Persiste ainda, na nossa sociedade, um sistema articulado de conceções equivocadas sobre o crioulo de Cabo Verde[3] (e os crioulos de um modo geral). Apesar de não terem bases científicas, esses equívocos estão profundamente registados no senso comum e infiltrados em alguns de nós. Por isso, têm desempenhado um papel impeditivo importante na concretização de medidas de política linguística favorecedoras do desenvolvimento da língua cabo-verdiana como sejam a sua oficialização e o seu ensino. Tendo em conta o papel do conhecimento na desconstrução dos mitos, discutem-se 12 dessas ideias[4], mostrando evidências científicas que as contrariam, tendo em vista contribuir para a construção de uma comunidade mais harmonizada em que as línguas de Cabo Verde se possam expandir livremente.

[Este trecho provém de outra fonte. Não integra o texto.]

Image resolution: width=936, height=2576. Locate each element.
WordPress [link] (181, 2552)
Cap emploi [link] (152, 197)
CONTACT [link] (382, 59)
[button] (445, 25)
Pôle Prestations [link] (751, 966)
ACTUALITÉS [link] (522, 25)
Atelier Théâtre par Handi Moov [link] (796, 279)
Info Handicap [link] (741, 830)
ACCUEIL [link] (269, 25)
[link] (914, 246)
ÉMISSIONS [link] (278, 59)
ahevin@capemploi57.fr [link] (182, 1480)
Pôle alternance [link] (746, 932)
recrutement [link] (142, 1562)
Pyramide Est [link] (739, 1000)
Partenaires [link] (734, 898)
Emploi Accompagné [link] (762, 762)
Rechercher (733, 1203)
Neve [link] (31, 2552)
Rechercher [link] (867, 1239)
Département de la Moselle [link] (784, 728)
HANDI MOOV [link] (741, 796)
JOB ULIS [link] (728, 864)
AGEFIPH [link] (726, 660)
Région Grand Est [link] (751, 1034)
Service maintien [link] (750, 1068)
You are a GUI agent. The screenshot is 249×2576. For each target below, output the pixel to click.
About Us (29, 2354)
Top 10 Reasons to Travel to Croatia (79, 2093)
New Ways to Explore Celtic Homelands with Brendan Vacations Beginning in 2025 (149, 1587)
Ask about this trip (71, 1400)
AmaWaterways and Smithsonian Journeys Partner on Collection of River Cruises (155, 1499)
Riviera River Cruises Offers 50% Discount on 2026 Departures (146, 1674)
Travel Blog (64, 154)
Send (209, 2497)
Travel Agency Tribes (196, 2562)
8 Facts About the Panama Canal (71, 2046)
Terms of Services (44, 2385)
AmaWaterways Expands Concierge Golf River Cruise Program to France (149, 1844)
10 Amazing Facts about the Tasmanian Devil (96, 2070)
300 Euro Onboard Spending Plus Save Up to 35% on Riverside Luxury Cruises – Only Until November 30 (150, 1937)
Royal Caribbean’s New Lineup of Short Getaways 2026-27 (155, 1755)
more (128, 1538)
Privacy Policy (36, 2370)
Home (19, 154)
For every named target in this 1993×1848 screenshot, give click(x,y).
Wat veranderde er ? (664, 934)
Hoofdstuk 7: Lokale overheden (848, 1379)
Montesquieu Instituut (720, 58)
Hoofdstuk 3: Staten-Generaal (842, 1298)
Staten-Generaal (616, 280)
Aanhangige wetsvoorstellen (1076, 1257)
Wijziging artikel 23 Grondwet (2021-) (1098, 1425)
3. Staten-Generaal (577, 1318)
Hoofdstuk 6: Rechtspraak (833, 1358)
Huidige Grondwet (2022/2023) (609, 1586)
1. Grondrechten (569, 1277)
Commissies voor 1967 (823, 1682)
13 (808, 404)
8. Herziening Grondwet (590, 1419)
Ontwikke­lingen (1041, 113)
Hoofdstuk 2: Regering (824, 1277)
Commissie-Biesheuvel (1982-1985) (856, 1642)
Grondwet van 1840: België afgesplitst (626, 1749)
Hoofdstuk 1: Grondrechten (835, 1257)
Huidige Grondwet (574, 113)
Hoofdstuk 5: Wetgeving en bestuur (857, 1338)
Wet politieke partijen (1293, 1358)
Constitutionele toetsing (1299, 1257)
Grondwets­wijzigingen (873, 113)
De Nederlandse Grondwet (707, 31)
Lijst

2. Mitos sobre a língua cabo-verdiana

Esses mitos, que menorizam a língua cabo-verdiana (LCV), são produtos de uma configuração sociocultural dominada por uma ideologia linguística colonial que exigia e impunha o domínio da língua do império, apresentada como o modelo ideal de língua e, como contraponto, o aniquilamento das outras, entendidas como símbolo da inferioridade dos seus falantes, para, assim, impor a sua cultura e o seu projeto político. Por isso, esses equívocos foram amplamente difundidos, naturalizados e inculcados na mente dos cabo-verdianos, determinando as suas atitudes face à sua própria língua materna, a ponto de alguns, cada vez menos, felizmente, admitirem que não falam uma língua ou falam algo que ainda não o é.

Assim, na sequência da discussão do Mito 1: O crioulo não é língua, prosseguimos com o mito 2.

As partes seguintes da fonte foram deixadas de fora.